What makes the NVIDIA Quadro RTX GPUs so well suited for high-quality visuals like rendering 4K video, simulation visualization and VR as well as intensive tasks like AI inferencing? RTX GPUs include RT cores, dedicated ray tracing acceleration hardware and “use an advanced acceleration structure and implement an entirely new GPU rendering pipeline” to enable real-time ray tracing, according to NVIDIA. Ray tracing, which calculates the color of pixels by tracing the path that light would take if it were to travel from the eye of the viewer through the virtual 3D scene, combined with advances in rasterization technologies, are what give the mobile GPUs their visual chops.

On the AI/deep learning side, NVIDIA says Tensor Cores can accelerate large matrix operations, which are at the heart of AI, and  perform “mixed-precision matrix multiply and accumulate calculations in a single operation.” NVIDIA RTX GPUs have hundreds of Tensor Cores operating in parallel.   

Stacking Up Creative Benefits

The latest engineering vendor to announce support for ray tracing is Siemens PLM Software,which unveiled a tech preview of NX Ray Traced Studio with support for NVIDIA RTX technology at its Realize Live conference in June. The software promises to significantly decrease time spent rendering complex computer-aided design models.

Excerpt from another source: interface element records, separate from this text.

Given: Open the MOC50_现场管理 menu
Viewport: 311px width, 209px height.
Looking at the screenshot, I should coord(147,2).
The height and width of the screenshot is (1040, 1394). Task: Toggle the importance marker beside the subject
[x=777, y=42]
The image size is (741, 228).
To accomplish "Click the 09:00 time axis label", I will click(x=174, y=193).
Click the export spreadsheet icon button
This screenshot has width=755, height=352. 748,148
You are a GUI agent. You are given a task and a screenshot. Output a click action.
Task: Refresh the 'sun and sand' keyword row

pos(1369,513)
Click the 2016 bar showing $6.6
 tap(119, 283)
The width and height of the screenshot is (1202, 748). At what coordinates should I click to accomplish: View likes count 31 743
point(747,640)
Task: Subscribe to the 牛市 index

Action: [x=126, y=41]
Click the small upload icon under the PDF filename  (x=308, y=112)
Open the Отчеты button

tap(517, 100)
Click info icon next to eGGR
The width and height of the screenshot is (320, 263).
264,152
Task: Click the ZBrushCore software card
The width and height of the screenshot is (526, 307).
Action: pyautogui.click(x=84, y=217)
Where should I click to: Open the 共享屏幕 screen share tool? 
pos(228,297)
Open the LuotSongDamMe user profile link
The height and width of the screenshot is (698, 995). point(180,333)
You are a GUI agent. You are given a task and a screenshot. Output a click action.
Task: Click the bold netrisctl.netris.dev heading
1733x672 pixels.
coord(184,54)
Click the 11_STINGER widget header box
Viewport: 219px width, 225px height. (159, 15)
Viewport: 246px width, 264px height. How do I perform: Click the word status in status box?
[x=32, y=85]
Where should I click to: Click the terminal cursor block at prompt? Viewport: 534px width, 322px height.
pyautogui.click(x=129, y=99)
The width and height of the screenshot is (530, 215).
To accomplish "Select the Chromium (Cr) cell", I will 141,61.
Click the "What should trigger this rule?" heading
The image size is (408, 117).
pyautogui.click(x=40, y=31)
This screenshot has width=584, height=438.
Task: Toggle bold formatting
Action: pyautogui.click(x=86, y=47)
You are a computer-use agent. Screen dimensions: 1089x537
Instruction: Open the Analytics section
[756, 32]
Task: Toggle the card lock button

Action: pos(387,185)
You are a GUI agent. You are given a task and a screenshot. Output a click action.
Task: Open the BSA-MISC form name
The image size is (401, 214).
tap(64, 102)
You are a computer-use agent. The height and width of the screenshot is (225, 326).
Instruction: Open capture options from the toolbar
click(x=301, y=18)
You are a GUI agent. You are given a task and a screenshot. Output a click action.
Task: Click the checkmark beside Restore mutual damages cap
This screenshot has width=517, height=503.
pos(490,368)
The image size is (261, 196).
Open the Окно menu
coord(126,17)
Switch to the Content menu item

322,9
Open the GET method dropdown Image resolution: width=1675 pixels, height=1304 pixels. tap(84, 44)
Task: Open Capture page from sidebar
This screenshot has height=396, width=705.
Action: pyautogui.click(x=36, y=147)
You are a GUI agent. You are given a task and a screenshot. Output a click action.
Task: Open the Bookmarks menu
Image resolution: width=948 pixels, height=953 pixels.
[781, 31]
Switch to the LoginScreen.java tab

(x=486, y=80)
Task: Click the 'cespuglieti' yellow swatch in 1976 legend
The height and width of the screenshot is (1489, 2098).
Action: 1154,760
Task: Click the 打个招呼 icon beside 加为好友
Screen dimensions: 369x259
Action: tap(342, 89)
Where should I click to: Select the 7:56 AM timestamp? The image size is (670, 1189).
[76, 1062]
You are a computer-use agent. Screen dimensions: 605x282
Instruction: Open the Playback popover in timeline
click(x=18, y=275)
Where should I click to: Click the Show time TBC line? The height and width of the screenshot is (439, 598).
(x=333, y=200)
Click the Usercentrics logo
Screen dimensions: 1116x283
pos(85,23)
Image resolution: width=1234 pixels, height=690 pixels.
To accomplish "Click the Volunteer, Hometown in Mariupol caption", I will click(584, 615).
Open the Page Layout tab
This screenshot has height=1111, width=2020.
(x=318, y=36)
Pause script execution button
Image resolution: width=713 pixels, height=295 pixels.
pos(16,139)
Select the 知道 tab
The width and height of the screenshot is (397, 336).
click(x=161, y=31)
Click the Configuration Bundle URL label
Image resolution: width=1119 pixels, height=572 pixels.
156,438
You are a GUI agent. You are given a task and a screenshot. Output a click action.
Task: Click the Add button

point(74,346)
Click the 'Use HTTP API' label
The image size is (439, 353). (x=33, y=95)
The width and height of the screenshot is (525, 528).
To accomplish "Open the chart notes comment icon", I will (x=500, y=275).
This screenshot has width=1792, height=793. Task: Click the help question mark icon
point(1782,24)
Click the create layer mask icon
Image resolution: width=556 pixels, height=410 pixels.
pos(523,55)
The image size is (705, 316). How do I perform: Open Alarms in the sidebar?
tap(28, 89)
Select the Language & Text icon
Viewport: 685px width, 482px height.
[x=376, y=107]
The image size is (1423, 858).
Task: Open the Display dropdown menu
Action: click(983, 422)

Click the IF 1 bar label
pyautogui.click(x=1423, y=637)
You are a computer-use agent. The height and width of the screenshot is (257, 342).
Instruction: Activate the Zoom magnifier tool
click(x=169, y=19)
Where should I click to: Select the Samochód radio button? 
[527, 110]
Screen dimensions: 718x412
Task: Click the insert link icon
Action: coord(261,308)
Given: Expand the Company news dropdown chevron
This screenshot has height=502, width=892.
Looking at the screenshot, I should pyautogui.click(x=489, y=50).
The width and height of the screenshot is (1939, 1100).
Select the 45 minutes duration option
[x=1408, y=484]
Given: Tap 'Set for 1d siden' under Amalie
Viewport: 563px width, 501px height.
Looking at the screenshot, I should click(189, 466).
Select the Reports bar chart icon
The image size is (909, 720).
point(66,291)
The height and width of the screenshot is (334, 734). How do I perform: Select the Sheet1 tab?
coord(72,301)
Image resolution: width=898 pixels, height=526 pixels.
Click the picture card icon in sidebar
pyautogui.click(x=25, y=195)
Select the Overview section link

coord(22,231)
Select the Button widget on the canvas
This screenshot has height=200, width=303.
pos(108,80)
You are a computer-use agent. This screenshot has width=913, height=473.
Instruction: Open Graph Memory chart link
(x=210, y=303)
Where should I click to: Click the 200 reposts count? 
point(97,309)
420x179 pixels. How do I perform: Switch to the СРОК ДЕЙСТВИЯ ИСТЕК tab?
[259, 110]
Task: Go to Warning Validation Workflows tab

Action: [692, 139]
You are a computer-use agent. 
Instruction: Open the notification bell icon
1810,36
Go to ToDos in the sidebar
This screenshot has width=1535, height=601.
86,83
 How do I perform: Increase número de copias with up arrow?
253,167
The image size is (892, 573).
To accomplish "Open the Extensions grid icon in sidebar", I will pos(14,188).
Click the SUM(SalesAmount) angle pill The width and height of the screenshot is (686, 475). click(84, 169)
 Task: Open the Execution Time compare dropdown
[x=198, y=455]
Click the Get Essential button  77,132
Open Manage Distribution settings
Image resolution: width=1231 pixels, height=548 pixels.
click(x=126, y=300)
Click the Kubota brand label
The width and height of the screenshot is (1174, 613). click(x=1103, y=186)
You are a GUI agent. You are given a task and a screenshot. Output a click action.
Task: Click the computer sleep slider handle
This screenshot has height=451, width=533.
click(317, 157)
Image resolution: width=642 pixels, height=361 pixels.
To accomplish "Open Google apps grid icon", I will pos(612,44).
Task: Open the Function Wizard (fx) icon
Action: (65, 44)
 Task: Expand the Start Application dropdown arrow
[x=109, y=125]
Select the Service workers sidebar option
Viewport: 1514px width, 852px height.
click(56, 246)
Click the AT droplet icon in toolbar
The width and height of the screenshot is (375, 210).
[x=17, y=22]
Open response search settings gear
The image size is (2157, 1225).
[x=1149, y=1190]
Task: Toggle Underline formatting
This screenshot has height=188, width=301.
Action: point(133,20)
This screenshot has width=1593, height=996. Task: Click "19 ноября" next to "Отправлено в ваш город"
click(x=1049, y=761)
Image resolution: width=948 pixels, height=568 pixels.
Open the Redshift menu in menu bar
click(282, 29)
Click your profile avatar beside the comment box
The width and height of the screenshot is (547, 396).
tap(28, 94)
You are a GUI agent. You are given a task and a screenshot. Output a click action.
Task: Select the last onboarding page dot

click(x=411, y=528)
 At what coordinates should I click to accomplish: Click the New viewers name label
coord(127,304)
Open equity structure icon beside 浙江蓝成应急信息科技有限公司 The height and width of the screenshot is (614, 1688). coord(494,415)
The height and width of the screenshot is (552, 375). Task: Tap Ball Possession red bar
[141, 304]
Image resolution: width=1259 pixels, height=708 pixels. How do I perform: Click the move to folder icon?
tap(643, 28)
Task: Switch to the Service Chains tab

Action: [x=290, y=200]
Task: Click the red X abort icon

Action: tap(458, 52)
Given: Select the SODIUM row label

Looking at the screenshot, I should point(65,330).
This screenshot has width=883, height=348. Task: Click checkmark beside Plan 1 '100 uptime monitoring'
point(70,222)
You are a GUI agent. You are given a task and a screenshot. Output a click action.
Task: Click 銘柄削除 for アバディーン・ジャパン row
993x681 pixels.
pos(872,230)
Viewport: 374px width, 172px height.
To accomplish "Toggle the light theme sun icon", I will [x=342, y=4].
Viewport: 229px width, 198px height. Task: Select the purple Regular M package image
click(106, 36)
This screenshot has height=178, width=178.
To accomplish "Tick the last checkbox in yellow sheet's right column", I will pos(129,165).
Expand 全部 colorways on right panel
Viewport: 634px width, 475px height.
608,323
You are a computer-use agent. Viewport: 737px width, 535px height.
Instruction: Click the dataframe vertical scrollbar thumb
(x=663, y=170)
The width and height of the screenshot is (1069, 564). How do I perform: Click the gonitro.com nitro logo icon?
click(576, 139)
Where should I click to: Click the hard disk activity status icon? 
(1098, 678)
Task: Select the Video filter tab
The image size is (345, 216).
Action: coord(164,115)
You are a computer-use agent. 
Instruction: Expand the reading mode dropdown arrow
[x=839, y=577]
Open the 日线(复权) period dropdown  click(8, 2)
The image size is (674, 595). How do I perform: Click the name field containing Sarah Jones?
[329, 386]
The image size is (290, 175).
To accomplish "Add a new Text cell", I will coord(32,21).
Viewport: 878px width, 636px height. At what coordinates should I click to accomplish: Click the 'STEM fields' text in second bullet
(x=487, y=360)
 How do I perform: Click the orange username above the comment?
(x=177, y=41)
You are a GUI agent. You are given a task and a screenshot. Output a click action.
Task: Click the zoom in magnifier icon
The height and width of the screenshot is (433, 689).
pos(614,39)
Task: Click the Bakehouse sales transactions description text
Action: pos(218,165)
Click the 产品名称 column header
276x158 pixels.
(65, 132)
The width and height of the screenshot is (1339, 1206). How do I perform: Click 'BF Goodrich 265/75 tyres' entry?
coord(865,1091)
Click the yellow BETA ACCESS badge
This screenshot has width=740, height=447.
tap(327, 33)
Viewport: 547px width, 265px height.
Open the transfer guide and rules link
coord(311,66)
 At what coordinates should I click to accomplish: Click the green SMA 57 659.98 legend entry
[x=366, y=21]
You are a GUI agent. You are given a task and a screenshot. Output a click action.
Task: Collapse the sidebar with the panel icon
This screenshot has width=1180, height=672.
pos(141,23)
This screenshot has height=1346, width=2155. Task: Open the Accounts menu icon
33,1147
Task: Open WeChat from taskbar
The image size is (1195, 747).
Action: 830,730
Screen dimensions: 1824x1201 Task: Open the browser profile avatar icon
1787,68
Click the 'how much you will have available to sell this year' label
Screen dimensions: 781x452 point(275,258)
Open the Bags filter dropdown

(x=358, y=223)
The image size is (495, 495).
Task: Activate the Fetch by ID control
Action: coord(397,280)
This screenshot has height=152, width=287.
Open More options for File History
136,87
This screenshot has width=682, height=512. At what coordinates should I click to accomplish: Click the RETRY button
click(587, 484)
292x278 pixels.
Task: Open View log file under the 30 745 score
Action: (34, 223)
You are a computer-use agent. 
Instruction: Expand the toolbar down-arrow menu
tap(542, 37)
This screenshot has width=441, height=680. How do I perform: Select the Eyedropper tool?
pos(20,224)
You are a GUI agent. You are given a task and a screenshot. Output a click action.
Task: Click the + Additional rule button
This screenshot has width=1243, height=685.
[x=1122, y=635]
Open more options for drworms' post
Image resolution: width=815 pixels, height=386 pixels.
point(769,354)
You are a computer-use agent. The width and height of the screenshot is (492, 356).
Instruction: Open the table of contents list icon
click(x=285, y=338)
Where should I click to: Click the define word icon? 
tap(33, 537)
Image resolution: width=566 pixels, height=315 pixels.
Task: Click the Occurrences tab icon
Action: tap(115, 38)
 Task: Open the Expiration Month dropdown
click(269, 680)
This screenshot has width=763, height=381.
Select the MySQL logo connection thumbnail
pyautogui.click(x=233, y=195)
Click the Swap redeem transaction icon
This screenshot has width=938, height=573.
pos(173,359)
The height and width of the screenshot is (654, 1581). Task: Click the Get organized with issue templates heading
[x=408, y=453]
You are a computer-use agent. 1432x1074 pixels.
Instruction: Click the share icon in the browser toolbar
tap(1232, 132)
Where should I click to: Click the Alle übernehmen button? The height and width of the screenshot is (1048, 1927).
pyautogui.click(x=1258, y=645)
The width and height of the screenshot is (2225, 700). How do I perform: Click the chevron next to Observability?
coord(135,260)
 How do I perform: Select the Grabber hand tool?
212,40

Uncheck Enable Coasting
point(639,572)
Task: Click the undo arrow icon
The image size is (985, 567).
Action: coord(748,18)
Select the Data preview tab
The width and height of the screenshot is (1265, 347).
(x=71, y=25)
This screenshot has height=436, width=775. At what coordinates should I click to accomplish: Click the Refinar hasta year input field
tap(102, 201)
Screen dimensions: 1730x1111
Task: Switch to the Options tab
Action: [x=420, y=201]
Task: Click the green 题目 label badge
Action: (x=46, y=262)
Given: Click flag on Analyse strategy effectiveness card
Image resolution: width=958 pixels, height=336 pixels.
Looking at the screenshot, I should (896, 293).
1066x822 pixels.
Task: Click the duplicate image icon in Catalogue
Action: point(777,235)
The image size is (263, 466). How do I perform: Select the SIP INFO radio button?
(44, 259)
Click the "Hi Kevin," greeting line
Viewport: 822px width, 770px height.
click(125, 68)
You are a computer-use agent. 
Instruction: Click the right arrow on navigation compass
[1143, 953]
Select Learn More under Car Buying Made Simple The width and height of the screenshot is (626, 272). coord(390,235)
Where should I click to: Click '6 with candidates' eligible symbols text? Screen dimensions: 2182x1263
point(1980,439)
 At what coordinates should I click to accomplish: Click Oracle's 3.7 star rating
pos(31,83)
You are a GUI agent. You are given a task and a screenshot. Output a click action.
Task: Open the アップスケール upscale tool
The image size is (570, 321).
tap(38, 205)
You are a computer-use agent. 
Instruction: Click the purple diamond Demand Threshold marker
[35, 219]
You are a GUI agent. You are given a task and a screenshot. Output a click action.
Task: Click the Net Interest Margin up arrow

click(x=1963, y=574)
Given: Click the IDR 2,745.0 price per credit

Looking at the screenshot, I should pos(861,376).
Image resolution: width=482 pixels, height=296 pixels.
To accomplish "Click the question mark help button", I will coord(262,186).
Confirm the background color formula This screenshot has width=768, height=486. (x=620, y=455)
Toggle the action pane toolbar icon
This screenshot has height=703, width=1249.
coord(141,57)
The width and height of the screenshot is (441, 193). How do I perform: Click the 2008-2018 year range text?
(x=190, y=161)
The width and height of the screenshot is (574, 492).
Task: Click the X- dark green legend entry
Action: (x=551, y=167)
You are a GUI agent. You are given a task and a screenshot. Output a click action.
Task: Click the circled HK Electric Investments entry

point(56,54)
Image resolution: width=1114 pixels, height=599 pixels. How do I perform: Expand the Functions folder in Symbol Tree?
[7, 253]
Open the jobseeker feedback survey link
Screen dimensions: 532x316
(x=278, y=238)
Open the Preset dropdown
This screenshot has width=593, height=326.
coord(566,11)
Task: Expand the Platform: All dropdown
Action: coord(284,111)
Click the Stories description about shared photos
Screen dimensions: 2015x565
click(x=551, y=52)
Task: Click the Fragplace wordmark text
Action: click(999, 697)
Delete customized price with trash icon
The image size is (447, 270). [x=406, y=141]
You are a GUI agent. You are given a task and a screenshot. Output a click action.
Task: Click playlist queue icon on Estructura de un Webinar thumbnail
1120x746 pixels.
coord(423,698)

In addition Siemens PLM Software, Autodesk, Adobe, Dassault Systemes, PTC, Chaos Group, ANSYS, ESRI and other vendors have pledged support for the new GPUs.

Original equipment manufacturers have also announced their support for Quadro RTX. For example, Dell is offering all three mobile Quadro RTX GPUs in the Precision 7740 17-in. mobile workstation, and the NVIDIA Quadro RTX 3000 in the Precision 7540 15-in. mobile workstation.

“Dell workstations powered by Quadro RTX provide power, performance and reliability in one solution, offering cutting-edge technology like real-time ray tracing, AI acceleration and enhanced graphics performance,” said Tom Tobul, vice president of Specialty Products, Client Solutions at Dell in a press release. “With the latest additions to our portfolios, NVIDIA and Dell are delivering the ultimate workstation experiences, allowing our customers to work efficiently and push their creativity to new heights.”

The new Dell Precision can be configured with NVIDIA Quadro RTX graphics and up to a 97Whr battery with ExpressCharge. Image courtesy of Dell.

The new Dell Precision can be configured with NVIDIA Quadro RTX graphics and up to a 97Whr battery with ExpressCharge. Image courtesy of Dell.

Mobile workstations are becoming available that feature the new Quadro RTX 5000, 4000 and 3000 GPUs. According to NVIDIA, the RTX GPUs show performance up to 7x faster than that of the MacBook Pro. Quadro RTX 5000-based laptops include 16GB of graphics memory, which NVIDIA says is the largest available in a laptop. “These new Quadro RTX mobile workstations deliver desktop-level performance, so engineers and product designers can bring the power they need for all their workflows wherever they go,” said Andrew Rink, head of manufacturing industry marketing strategy at NVIDIA. “Now you can go mobile while working with even the most graphically demanding applications like VR, ray tracing and real-time engineering simulation.”

Mobile engineers know that increased mobile performance often comes with a price: namely battery life. But that’s not always the case.

“The new Dell Precision 7540 and 7740 have significantly increased application performance, thanks to NVIDIA RTX GPUs, and longer battery life, thanks to increased efficiencies in the entire system architecture,” says Chris Ramirez, strategic alliances manager, engineering industry strategist at Dell. “The results are massive: The mobile workstations get four hours extra performance under certain workloads. That’s up to 20 hours of runtime for the 7540 and 21 hours for the 7740, depending on configuration.”